■ WHAT TO DO ■
From the first line to the last, print the data exactly as it appears.

☆ ☆ ☆ ☆ ☆

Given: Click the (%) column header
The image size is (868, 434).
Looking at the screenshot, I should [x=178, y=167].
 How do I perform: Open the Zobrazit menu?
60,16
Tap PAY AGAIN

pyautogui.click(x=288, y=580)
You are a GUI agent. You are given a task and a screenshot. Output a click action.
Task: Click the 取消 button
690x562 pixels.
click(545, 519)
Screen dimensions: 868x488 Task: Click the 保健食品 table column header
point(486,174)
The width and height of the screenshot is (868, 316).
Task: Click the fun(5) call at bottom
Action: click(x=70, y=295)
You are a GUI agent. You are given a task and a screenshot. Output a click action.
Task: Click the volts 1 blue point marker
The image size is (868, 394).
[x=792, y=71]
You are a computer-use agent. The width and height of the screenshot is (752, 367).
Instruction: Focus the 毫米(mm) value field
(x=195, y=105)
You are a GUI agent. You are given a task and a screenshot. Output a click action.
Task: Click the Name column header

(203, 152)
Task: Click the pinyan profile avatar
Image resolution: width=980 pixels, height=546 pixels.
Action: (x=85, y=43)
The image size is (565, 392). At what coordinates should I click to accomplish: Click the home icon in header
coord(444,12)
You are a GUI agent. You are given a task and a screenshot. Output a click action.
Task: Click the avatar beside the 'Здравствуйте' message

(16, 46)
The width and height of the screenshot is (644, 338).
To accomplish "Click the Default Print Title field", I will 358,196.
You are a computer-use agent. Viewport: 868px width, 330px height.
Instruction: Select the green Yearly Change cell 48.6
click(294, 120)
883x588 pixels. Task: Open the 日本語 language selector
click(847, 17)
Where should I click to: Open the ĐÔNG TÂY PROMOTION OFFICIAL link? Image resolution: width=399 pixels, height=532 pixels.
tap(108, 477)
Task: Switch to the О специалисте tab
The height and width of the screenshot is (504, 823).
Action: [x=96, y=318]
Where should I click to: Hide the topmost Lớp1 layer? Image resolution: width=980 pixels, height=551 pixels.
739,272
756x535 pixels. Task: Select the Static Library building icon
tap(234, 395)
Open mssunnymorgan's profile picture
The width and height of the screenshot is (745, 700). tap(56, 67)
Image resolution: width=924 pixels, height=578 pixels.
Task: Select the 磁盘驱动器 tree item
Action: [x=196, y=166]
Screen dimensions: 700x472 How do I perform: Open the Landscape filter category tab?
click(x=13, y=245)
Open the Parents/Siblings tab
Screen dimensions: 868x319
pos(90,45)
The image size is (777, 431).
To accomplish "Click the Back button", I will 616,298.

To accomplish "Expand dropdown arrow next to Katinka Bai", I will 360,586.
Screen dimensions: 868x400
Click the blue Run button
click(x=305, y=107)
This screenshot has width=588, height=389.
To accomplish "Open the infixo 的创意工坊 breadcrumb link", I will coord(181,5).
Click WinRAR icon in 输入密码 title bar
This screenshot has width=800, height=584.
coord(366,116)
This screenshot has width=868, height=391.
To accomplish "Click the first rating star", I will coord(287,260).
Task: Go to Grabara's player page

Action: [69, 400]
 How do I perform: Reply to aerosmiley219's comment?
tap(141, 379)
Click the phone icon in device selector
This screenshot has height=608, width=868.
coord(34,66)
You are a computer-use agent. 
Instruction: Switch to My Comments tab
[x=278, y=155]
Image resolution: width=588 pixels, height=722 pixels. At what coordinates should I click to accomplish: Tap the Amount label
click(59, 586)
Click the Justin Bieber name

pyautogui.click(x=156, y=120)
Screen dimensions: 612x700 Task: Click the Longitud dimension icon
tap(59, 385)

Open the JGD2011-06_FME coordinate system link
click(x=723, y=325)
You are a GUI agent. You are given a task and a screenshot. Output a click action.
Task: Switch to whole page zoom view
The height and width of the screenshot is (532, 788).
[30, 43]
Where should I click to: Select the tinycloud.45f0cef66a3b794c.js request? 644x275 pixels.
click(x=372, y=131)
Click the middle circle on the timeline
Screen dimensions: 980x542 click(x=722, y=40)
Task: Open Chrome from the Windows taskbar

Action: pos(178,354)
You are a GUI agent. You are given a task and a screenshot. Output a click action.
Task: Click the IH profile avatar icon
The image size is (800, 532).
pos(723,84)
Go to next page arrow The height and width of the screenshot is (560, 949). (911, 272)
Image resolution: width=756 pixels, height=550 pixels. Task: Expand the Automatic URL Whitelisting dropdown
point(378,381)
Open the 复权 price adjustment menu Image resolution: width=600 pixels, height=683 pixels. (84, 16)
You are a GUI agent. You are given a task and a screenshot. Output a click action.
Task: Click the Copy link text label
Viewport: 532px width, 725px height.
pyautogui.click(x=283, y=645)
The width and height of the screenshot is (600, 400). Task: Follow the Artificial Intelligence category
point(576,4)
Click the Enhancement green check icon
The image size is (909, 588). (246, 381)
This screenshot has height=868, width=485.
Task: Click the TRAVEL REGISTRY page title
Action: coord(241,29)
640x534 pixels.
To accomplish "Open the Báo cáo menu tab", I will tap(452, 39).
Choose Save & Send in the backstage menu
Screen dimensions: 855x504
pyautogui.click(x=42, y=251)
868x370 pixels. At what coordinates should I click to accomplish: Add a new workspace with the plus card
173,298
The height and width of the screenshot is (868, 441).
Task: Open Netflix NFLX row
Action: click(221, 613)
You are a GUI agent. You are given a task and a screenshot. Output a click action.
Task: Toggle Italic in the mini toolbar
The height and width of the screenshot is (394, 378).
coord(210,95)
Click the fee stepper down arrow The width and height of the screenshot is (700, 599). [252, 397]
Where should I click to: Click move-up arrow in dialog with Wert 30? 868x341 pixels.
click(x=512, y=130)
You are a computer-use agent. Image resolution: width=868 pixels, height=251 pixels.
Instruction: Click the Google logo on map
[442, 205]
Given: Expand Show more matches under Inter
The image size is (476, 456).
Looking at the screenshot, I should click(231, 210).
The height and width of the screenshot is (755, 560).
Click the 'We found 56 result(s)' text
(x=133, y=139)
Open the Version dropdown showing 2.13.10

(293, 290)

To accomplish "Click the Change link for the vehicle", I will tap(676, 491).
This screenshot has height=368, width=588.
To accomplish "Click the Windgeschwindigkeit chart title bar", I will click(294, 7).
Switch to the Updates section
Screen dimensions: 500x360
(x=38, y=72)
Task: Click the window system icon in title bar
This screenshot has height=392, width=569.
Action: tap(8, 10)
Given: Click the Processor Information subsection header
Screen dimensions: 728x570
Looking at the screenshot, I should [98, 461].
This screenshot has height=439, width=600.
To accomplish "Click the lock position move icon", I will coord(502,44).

☆ ☆ ☆ ☆ ☆

■ TASK RESPONSE ■
Given: Click the (%) column header
The image size is (868, 434).
Looking at the screenshot, I should [x=178, y=167].
 How do I perform: Open the Zobrazit menu?
60,16
Tap PAY AGAIN

pyautogui.click(x=288, y=580)
You are a GUI agent. You are given a task and a screenshot. Output a click action.
Task: Click the 取消 button
690x562 pixels.
click(545, 519)
Screen dimensions: 868x488 Task: Click the 保健食品 table column header
point(486,174)
The width and height of the screenshot is (868, 316).
Task: Click the fun(5) call at bottom
Action: click(x=70, y=295)
You are a GUI agent. You are given a task and a screenshot. Output a click action.
Task: Click the volts 1 blue point marker
The image size is (868, 394).
[x=792, y=71]
You are a computer-use agent. The width and height of the screenshot is (752, 367).
Instruction: Focus the 毫米(mm) value field
(x=195, y=105)
You are a GUI agent. You are given a task and a screenshot. Output a click action.
Task: Click the Name column header

(203, 152)
Task: Click the pinyan profile avatar
Image resolution: width=980 pixels, height=546 pixels.
Action: (x=85, y=43)
The image size is (565, 392). At what coordinates should I click to accomplish: Click the home icon in header
coord(444,12)
You are a GUI agent. You are given a task and a screenshot. Output a click action.
Task: Click the avatar beside the 'Здравствуйте' message

(16, 46)
The width and height of the screenshot is (644, 338).
To accomplish "Click the Default Print Title field", I will 358,196.
You are a computer-use agent. Viewport: 868px width, 330px height.
Instruction: Select the green Yearly Change cell 48.6
click(294, 120)
883x588 pixels. Task: Open the 日本語 language selector
click(847, 17)
Where should I click to: Open the ĐÔNG TÂY PROMOTION OFFICIAL link? Image resolution: width=399 pixels, height=532 pixels.
tap(108, 477)
Task: Switch to the О специалисте tab
The height and width of the screenshot is (504, 823).
Action: [x=96, y=318]
Where should I click to: Hide the topmost Lớp1 layer? Image resolution: width=980 pixels, height=551 pixels.
739,272
756x535 pixels. Task: Select the Static Library building icon
tap(234, 395)
Open mssunnymorgan's profile picture
The width and height of the screenshot is (745, 700). tap(56, 67)
Image resolution: width=924 pixels, height=578 pixels.
Task: Select the 磁盘驱动器 tree item
Action: [x=196, y=166]
Screen dimensions: 700x472 How do I perform: Open the Landscape filter category tab?
click(x=13, y=245)
Open the Parents/Siblings tab
Screen dimensions: 868x319
pos(90,45)
The image size is (777, 431).
To accomplish "Click the Back button", I will 616,298.

To accomplish "Expand dropdown arrow next to Katinka Bai", I will 360,586.
Screen dimensions: 868x400
Click the blue Run button
click(x=305, y=107)
This screenshot has width=588, height=389.
To accomplish "Open the infixo 的创意工坊 breadcrumb link", I will coord(181,5).
Click WinRAR icon in 输入密码 title bar
This screenshot has width=800, height=584.
coord(366,116)
This screenshot has width=868, height=391.
To accomplish "Click the first rating star", I will coord(287,260).
Task: Go to Grabara's player page

Action: [69, 400]
 How do I perform: Reply to aerosmiley219's comment?
tap(141, 379)
Click the phone icon in device selector
This screenshot has height=608, width=868.
coord(34,66)
You are a computer-use agent. 
Instruction: Switch to My Comments tab
[x=278, y=155]
Image resolution: width=588 pixels, height=722 pixels. At what coordinates should I click to accomplish: Tap the Amount label
click(59, 586)
Click the Justin Bieber name

pyautogui.click(x=156, y=120)
Screen dimensions: 612x700 Task: Click the Longitud dimension icon
tap(59, 385)

Open the JGD2011-06_FME coordinate system link
click(x=723, y=325)
You are a GUI agent. You are given a task and a screenshot. Output a click action.
Task: Switch to whole page zoom view
The height and width of the screenshot is (532, 788).
[30, 43]
Where should I click to: Select the tinycloud.45f0cef66a3b794c.js request? 644x275 pixels.
click(x=372, y=131)
Click the middle circle on the timeline
Screen dimensions: 980x542 click(x=722, y=40)
Task: Open Chrome from the Windows taskbar

Action: pos(178,354)
You are a GUI agent. You are given a task and a screenshot. Output a click action.
Task: Click the IH profile avatar icon
The image size is (800, 532).
pos(723,84)
Go to next page arrow The height and width of the screenshot is (560, 949). (911, 272)
Image resolution: width=756 pixels, height=550 pixels. Task: Expand the Automatic URL Whitelisting dropdown
point(378,381)
Open the 复权 price adjustment menu Image resolution: width=600 pixels, height=683 pixels. (84, 16)
You are a GUI agent. You are given a task and a screenshot. Output a click action.
Task: Click the Copy link text label
Viewport: 532px width, 725px height.
pyautogui.click(x=283, y=645)
The width and height of the screenshot is (600, 400). Task: Follow the Artificial Intelligence category
point(576,4)
Click the Enhancement green check icon
The image size is (909, 588). (246, 381)
This screenshot has height=868, width=485.
Task: Click the TRAVEL REGISTRY page title
Action: coord(241,29)
640x534 pixels.
To accomplish "Open the Báo cáo menu tab", I will tap(452, 39).
Choose Save & Send in the backstage menu
Screen dimensions: 855x504
pyautogui.click(x=42, y=251)
868x370 pixels. At what coordinates should I click to accomplish: Add a new workspace with the plus card
173,298
The height and width of the screenshot is (868, 441).
Task: Open Netflix NFLX row
Action: click(221, 613)
You are a GUI agent. You are given a task and a screenshot. Output a click action.
Task: Toggle Italic in the mini toolbar
The height and width of the screenshot is (394, 378).
coord(210,95)
Click the fee stepper down arrow The width and height of the screenshot is (700, 599). [252, 397]
Where should I click to: Click move-up arrow in dialog with Wert 30? 868x341 pixels.
click(x=512, y=130)
You are a computer-use agent. Image resolution: width=868 pixels, height=251 pixels.
Instruction: Click the Google logo on map
[442, 205]
Given: Expand Show more matches under Inter
The image size is (476, 456).
Looking at the screenshot, I should click(231, 210).
The height and width of the screenshot is (755, 560).
Click the 'We found 56 result(s)' text
(x=133, y=139)
Open the Version dropdown showing 2.13.10

(293, 290)

To accomplish "Click the Change link for the vehicle", I will tap(676, 491).
This screenshot has height=368, width=588.
To accomplish "Click the Windgeschwindigkeit chart title bar", I will click(294, 7).
Switch to the Updates section
Screen dimensions: 500x360
(x=38, y=72)
Task: Click the window system icon in title bar
This screenshot has height=392, width=569.
Action: tap(8, 10)
Given: Click the Processor Information subsection header
Screen dimensions: 728x570
Looking at the screenshot, I should [98, 461].
This screenshot has height=439, width=600.
To accomplish "Click the lock position move icon", I will coord(502,44).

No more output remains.